-- Opening Marker --

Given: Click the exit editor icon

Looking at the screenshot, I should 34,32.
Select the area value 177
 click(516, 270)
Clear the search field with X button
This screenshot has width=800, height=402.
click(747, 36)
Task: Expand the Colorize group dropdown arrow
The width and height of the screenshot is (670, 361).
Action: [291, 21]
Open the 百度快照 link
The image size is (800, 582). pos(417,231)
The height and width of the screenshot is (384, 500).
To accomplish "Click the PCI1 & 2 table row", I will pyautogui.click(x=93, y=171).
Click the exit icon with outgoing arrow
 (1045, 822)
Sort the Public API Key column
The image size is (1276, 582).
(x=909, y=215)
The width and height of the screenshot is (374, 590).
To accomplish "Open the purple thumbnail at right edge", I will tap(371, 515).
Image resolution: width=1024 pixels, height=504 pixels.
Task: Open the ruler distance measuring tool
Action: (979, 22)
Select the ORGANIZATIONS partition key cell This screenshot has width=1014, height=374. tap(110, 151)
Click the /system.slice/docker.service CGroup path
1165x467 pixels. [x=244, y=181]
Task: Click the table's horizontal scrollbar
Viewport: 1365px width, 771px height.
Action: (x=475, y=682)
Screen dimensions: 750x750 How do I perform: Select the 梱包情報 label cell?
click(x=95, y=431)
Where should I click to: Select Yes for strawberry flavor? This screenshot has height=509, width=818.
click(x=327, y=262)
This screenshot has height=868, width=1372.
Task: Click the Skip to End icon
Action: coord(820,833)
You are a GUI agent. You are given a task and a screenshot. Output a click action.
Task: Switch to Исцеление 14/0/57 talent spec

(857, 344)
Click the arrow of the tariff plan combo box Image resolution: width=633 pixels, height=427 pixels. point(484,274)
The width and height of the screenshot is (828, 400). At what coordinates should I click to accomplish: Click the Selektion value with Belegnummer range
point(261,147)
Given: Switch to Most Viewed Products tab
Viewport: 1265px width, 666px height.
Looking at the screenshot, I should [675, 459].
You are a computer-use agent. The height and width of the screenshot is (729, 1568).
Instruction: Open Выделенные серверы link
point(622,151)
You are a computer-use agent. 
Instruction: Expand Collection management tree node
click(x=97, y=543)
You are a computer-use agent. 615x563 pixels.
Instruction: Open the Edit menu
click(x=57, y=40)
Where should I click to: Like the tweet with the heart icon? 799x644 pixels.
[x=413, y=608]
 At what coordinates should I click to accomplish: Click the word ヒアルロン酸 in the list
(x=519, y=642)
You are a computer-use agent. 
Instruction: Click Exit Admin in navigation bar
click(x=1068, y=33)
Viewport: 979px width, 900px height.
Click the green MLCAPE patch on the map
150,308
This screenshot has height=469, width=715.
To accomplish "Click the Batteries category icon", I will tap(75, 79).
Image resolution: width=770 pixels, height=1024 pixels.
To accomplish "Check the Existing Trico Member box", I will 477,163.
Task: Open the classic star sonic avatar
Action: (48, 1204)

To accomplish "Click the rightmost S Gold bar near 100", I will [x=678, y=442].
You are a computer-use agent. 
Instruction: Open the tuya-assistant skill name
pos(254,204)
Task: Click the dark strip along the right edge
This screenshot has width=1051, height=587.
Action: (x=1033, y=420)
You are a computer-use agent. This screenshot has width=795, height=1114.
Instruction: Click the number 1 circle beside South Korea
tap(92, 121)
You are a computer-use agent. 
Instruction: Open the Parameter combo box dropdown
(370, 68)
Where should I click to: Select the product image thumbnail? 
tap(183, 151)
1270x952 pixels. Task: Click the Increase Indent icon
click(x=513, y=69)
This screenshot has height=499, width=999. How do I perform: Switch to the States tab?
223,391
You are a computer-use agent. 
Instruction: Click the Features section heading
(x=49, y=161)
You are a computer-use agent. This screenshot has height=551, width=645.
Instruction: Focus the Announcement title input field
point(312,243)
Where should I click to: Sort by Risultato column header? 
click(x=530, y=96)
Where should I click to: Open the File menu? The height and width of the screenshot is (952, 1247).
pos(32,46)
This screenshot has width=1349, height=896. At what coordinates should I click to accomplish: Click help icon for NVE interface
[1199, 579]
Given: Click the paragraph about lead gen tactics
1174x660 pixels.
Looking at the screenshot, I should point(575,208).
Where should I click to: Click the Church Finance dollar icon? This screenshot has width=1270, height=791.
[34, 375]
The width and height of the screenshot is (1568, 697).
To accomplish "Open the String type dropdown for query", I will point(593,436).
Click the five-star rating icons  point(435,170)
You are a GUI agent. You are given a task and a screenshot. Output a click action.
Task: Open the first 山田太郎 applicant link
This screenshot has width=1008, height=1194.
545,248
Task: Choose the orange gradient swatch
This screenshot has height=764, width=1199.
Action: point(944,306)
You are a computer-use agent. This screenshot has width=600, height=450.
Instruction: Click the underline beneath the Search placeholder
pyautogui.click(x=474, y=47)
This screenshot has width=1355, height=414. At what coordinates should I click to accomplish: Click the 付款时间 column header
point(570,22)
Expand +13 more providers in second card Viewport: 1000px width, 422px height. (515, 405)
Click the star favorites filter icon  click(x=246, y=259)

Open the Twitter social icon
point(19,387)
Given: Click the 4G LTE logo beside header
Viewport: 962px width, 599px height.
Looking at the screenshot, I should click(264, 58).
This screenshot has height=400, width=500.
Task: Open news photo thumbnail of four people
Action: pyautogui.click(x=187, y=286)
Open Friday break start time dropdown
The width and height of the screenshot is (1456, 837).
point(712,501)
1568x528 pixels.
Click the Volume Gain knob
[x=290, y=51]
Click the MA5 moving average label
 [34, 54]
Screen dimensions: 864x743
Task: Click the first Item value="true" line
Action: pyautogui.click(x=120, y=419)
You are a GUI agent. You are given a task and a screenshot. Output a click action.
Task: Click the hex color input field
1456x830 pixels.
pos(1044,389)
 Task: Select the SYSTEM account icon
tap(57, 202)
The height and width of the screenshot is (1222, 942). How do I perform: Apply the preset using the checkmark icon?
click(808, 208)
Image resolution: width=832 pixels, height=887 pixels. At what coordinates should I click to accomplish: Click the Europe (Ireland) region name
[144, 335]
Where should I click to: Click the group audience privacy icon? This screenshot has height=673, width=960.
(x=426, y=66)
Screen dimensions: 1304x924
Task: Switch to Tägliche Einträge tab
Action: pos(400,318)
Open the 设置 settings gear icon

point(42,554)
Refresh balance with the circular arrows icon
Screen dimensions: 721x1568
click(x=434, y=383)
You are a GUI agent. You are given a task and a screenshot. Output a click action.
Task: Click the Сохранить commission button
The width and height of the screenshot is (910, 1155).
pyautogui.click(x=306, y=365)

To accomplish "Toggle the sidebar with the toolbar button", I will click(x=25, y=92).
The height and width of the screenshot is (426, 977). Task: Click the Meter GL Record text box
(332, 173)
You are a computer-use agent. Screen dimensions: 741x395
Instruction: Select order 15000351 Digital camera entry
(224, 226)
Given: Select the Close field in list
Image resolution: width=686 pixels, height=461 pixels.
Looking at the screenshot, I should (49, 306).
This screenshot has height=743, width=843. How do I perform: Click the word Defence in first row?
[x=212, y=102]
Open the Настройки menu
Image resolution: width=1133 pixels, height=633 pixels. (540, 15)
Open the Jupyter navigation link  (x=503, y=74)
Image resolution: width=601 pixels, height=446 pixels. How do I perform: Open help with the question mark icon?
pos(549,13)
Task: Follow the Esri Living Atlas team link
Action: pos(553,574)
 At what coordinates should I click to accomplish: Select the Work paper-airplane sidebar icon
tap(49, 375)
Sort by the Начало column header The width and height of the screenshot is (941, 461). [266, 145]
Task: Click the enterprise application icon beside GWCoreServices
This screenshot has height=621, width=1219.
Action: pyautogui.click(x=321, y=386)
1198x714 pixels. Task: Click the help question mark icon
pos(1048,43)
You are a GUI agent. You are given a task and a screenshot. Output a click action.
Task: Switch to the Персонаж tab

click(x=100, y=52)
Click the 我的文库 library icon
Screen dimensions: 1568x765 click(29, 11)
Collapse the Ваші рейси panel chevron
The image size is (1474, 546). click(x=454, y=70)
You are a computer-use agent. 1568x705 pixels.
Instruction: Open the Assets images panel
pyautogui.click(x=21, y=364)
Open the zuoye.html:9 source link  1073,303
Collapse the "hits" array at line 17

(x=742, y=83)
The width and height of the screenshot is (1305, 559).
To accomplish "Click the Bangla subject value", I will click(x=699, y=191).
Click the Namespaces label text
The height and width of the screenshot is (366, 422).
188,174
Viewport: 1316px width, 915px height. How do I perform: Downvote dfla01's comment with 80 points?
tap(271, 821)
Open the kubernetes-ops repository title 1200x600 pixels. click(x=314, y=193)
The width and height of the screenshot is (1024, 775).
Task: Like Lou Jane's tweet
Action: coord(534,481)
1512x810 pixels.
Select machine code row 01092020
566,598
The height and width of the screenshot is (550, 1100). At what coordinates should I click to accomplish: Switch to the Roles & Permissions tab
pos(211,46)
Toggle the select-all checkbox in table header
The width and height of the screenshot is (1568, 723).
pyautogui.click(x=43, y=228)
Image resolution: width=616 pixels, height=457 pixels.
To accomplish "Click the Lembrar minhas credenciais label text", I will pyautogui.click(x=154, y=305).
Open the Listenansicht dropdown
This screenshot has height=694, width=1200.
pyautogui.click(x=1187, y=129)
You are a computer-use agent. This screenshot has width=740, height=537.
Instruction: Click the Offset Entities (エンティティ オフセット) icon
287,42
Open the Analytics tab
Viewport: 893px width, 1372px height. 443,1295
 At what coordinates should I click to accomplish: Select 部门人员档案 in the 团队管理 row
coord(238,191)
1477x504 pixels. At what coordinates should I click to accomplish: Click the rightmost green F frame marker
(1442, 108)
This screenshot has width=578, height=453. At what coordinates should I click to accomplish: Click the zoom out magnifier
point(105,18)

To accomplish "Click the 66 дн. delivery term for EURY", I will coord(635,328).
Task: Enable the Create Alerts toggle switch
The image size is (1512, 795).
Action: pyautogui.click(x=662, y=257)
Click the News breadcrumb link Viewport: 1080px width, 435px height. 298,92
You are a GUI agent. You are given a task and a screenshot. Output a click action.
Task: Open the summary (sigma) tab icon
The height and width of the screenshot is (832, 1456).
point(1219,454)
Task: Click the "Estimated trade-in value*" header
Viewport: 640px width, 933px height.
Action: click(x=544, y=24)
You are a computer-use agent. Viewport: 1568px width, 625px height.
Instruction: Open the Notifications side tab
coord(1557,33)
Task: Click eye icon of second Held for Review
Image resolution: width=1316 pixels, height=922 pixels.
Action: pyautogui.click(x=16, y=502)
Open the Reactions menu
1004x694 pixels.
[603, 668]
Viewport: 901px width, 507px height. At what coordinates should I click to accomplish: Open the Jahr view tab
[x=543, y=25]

-- Closing Marker --

* [Work required] Please return the lines above exactly, from the first one down to the line with "The width and height of the screenshot is (374, 590).", and stop after that line.

* [Output for this exercise]
Given: Click the exit editor icon

Looking at the screenshot, I should 34,32.
Select the area value 177
 click(516, 270)
Clear the search field with X button
This screenshot has width=800, height=402.
click(747, 36)
Task: Expand the Colorize group dropdown arrow
The width and height of the screenshot is (670, 361).
Action: [291, 21]
Open the 百度快照 link
The image size is (800, 582). pos(417,231)
The height and width of the screenshot is (384, 500).
To accomplish "Click the PCI1 & 2 table row", I will pyautogui.click(x=93, y=171).
Click the exit icon with outgoing arrow
 (1045, 822)
Sort the Public API Key column
The image size is (1276, 582).
(x=909, y=215)
The width and height of the screenshot is (374, 590).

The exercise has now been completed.